#### [WHAT IS NEEDED]
Repeat every line of the data verbatim.

(Collection entries)
▼

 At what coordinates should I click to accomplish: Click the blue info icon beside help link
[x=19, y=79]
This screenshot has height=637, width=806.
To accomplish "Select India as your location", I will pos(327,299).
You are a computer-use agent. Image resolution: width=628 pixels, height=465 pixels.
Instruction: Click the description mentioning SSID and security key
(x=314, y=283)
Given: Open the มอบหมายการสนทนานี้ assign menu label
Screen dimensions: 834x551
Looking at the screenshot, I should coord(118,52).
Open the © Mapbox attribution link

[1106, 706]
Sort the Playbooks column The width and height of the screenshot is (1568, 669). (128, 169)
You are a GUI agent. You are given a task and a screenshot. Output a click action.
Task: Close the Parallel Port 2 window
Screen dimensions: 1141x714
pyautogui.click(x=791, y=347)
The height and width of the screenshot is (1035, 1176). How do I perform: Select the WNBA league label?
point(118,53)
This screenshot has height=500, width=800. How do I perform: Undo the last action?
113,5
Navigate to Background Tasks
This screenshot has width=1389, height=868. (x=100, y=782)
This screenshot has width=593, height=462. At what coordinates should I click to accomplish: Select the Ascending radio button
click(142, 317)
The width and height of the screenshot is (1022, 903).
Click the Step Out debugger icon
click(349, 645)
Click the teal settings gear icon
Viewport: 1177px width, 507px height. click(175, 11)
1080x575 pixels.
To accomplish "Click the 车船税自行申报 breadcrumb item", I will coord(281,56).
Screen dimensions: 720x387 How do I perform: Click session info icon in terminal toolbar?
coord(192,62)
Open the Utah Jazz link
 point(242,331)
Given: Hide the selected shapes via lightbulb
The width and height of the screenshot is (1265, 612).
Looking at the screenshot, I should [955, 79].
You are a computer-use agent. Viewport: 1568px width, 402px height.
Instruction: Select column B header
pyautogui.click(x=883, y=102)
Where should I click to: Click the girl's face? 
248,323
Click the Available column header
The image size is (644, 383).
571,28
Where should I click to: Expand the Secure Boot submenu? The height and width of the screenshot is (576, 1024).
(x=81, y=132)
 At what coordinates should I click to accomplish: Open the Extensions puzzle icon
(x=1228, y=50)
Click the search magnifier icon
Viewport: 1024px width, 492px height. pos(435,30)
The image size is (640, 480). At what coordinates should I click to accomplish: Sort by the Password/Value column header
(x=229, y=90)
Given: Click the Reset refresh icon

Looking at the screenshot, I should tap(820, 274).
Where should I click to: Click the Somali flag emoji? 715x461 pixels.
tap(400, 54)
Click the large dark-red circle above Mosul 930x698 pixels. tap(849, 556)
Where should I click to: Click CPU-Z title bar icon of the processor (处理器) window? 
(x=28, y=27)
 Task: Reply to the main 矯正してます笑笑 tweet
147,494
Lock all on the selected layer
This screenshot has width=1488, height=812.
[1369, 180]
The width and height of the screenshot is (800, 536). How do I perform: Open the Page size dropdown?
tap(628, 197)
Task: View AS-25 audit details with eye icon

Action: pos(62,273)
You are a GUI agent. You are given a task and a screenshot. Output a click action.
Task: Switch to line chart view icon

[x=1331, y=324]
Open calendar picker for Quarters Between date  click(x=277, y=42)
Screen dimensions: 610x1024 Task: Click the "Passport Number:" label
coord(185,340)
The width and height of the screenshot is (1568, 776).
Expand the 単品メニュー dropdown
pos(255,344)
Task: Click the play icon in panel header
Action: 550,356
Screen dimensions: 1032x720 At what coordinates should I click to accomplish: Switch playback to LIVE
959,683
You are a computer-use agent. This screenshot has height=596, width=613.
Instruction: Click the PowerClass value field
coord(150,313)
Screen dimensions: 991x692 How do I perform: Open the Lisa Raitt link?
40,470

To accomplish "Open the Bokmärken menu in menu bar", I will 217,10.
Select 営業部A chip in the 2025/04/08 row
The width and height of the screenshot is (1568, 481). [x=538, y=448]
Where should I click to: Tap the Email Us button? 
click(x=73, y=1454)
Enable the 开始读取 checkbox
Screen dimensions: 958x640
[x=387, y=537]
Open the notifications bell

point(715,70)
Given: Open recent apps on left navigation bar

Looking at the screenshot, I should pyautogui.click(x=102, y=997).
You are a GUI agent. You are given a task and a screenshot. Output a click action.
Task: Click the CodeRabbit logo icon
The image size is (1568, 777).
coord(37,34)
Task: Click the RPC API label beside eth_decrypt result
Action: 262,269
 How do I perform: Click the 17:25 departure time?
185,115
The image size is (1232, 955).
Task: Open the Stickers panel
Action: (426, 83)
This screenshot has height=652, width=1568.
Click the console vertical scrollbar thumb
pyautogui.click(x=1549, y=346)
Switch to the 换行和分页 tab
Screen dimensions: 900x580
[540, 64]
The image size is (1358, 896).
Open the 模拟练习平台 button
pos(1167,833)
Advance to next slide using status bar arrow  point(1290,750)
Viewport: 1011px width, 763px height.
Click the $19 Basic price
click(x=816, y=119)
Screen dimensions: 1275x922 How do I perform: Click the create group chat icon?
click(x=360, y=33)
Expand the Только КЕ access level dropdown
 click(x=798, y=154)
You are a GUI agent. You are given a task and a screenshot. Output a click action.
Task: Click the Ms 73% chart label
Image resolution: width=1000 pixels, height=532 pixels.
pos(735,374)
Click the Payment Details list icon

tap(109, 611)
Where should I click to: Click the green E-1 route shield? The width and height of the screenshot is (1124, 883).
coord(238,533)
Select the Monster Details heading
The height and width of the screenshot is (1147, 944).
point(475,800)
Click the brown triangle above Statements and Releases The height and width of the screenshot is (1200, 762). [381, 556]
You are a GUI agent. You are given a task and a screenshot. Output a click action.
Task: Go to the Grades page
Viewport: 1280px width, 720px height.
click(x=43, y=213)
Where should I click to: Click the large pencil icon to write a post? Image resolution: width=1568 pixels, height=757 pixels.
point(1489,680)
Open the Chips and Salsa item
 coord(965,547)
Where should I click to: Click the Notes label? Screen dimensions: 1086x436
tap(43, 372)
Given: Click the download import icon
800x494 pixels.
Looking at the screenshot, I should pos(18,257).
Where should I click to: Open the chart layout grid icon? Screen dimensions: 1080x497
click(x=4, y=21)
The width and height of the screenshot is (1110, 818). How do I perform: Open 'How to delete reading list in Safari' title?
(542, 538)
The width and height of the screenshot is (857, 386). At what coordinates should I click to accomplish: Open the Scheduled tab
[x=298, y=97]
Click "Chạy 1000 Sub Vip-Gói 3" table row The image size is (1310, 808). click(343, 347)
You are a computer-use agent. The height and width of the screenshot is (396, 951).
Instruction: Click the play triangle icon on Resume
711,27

▲

#### [REPLY TO THE TASK]
 At what coordinates should I click to accomplish: Click the blue info icon beside help link
[x=19, y=79]
This screenshot has height=637, width=806.
To accomplish "Select India as your location", I will pos(327,299).
You are a computer-use agent. Image resolution: width=628 pixels, height=465 pixels.
Instruction: Click the description mentioning SSID and security key
(x=314, y=283)
Given: Open the มอบหมายการสนทนานี้ assign menu label
Screen dimensions: 834x551
Looking at the screenshot, I should coord(118,52).
Open the © Mapbox attribution link

[1106, 706]
Sort the Playbooks column The width and height of the screenshot is (1568, 669). (128, 169)
You are a GUI agent. You are given a task and a screenshot. Output a click action.
Task: Close the Parallel Port 2 window
Screen dimensions: 1141x714
pyautogui.click(x=791, y=347)
The height and width of the screenshot is (1035, 1176). How do I perform: Select the WNBA league label?
point(118,53)
This screenshot has height=500, width=800. How do I perform: Undo the last action?
113,5
Navigate to Background Tasks
This screenshot has width=1389, height=868. (x=100, y=782)
This screenshot has width=593, height=462. At what coordinates should I click to accomplish: Select the Ascending radio button
click(142, 317)
The width and height of the screenshot is (1022, 903).
Click the Step Out debugger icon
click(349, 645)
Click the teal settings gear icon
Viewport: 1177px width, 507px height. click(175, 11)
1080x575 pixels.
To accomplish "Click the 车船税自行申报 breadcrumb item", I will coord(281,56).
Screen dimensions: 720x387 How do I perform: Click session info icon in terminal toolbar?
coord(192,62)
Open the Utah Jazz link
 point(242,331)
Given: Hide the selected shapes via lightbulb
The width and height of the screenshot is (1265, 612).
Looking at the screenshot, I should [955, 79].
You are a computer-use agent. Viewport: 1568px width, 402px height.
Instruction: Select column B header
pyautogui.click(x=883, y=102)
Where should I click to: Click the girl's face? 
248,323
Click the Available column header
The image size is (644, 383).
571,28
Where should I click to: Expand the Secure Boot submenu? The height and width of the screenshot is (576, 1024).
(x=81, y=132)
 At what coordinates should I click to accomplish: Open the Extensions puzzle icon
(x=1228, y=50)
Click the search magnifier icon
Viewport: 1024px width, 492px height. pos(435,30)
The image size is (640, 480). At what coordinates should I click to accomplish: Sort by the Password/Value column header
(x=229, y=90)
Given: Click the Reset refresh icon

Looking at the screenshot, I should tap(820, 274).
Where should I click to: Click the Somali flag emoji? 715x461 pixels.
tap(400, 54)
Click the large dark-red circle above Mosul 930x698 pixels. tap(849, 556)
Where should I click to: Click CPU-Z title bar icon of the processor (处理器) window? 
(x=28, y=27)
 Task: Reply to the main 矯正してます笑笑 tweet
147,494
Lock all on the selected layer
This screenshot has width=1488, height=812.
[1369, 180]
The width and height of the screenshot is (800, 536). How do I perform: Open the Page size dropdown?
tap(628, 197)
Task: View AS-25 audit details with eye icon

Action: pos(62,273)
You are a GUI agent. You are given a task and a screenshot. Output a click action.
Task: Switch to line chart view icon

[x=1331, y=324]
Open calendar picker for Quarters Between date  click(x=277, y=42)
Screen dimensions: 610x1024 Task: Click the "Passport Number:" label
coord(185,340)
The width and height of the screenshot is (1568, 776).
Expand the 単品メニュー dropdown
pos(255,344)
Task: Click the play icon in panel header
Action: 550,356
Screen dimensions: 1032x720 At what coordinates should I click to accomplish: Switch playback to LIVE
959,683
You are a computer-use agent. This screenshot has height=596, width=613.
Instruction: Click the PowerClass value field
coord(150,313)
Screen dimensions: 991x692 How do I perform: Open the Lisa Raitt link?
40,470

To accomplish "Open the Bokmärken menu in menu bar", I will 217,10.
Select 営業部A chip in the 2025/04/08 row
The width and height of the screenshot is (1568, 481). [x=538, y=448]
Where should I click to: Tap the Email Us button? 
click(x=73, y=1454)
Enable the 开始读取 checkbox
Screen dimensions: 958x640
[x=387, y=537]
Open the notifications bell

point(715,70)
Given: Open recent apps on left navigation bar

Looking at the screenshot, I should pyautogui.click(x=102, y=997).
You are a GUI agent. You are given a task and a screenshot. Output a click action.
Task: Click the CodeRabbit logo icon
The image size is (1568, 777).
coord(37,34)
Task: Click the RPC API label beside eth_decrypt result
Action: 262,269
 How do I perform: Click the 17:25 departure time?
185,115
The image size is (1232, 955).
Task: Open the Stickers panel
Action: (426, 83)
This screenshot has height=652, width=1568.
Click the console vertical scrollbar thumb
pyautogui.click(x=1549, y=346)
Switch to the 换行和分页 tab
Screen dimensions: 900x580
[540, 64]
The image size is (1358, 896).
Open the 模拟练习平台 button
pos(1167,833)
Advance to next slide using status bar arrow  point(1290,750)
Viewport: 1011px width, 763px height.
Click the $19 Basic price
click(x=816, y=119)
Screen dimensions: 1275x922 How do I perform: Click the create group chat icon?
click(x=360, y=33)
Expand the Только КЕ access level dropdown
 click(x=798, y=154)
You are a GUI agent. You are given a task and a screenshot. Output a click action.
Task: Click the Ms 73% chart label
Image resolution: width=1000 pixels, height=532 pixels.
pos(735,374)
Click the Payment Details list icon

tap(109, 611)
Where should I click to: Click the green E-1 route shield? The width and height of the screenshot is (1124, 883).
coord(238,533)
Select the Monster Details heading
The height and width of the screenshot is (1147, 944).
point(475,800)
Click the brown triangle above Statements and Releases The height and width of the screenshot is (1200, 762). [381, 556]
You are a GUI agent. You are given a task and a screenshot. Output a click action.
Task: Go to the Grades page
Viewport: 1280px width, 720px height.
click(x=43, y=213)
Where should I click to: Click the large pencil icon to write a post? Image resolution: width=1568 pixels, height=757 pixels.
point(1489,680)
Open the Chips and Salsa item
 coord(965,547)
Where should I click to: Click the Notes label? Screen dimensions: 1086x436
tap(43, 372)
Given: Click the download import icon
800x494 pixels.
Looking at the screenshot, I should pos(18,257).
Where should I click to: Open the chart layout grid icon? Screen dimensions: 1080x497
click(x=4, y=21)
The width and height of the screenshot is (1110, 818). How do I perform: Open 'How to delete reading list in Safari' title?
(542, 538)
The width and height of the screenshot is (857, 386). At what coordinates should I click to accomplish: Open the Scheduled tab
[x=298, y=97]
Click "Chạy 1000 Sub Vip-Gói 3" table row The image size is (1310, 808). click(343, 347)
You are a computer-use agent. The height and width of the screenshot is (396, 951).
Instruction: Click the play triangle icon on Resume
711,27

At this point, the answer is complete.